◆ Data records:
========
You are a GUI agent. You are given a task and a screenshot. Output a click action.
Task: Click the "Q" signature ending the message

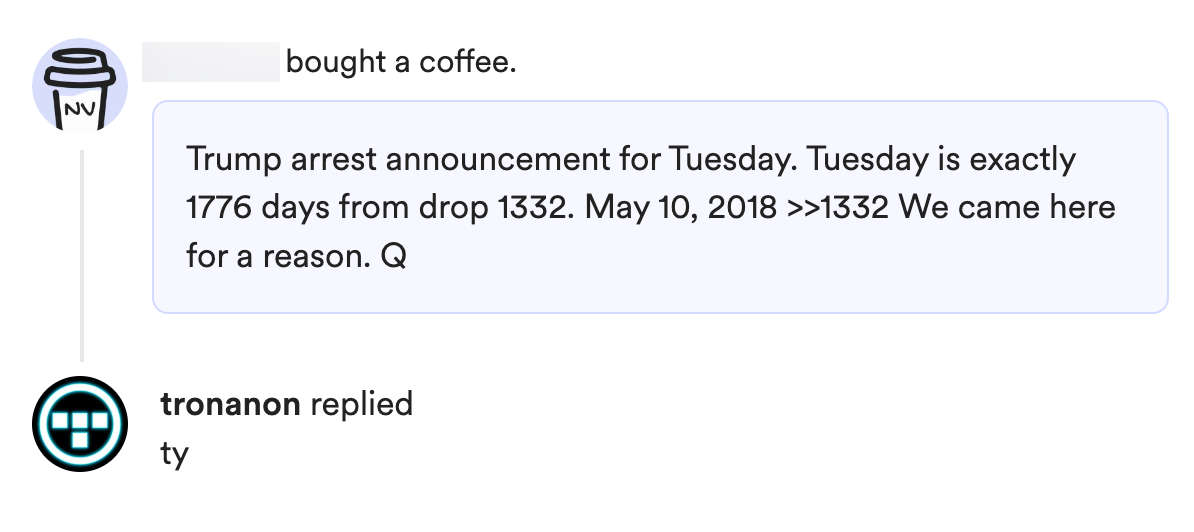coord(393,257)
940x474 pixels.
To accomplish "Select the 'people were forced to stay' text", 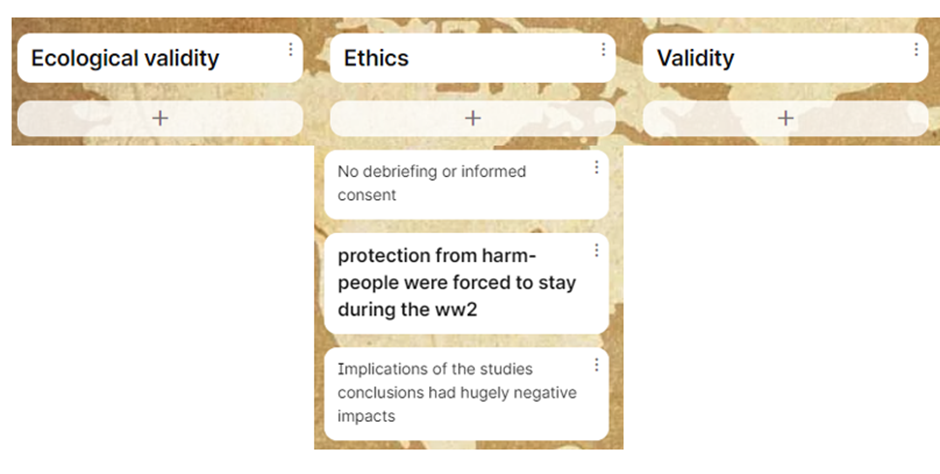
========
◆ BRIEF:
Your answer should reproduce every line of the data verbatim and include no images.

◆ SOLVED PROBLEM:
You are a GUI agent. You are given a task and a screenshot. Output a click action.
Task: Click the "Q" signature ending the message

coord(393,257)
940x474 pixels.
To accomplish "Select the 'people were forced to stay' text", 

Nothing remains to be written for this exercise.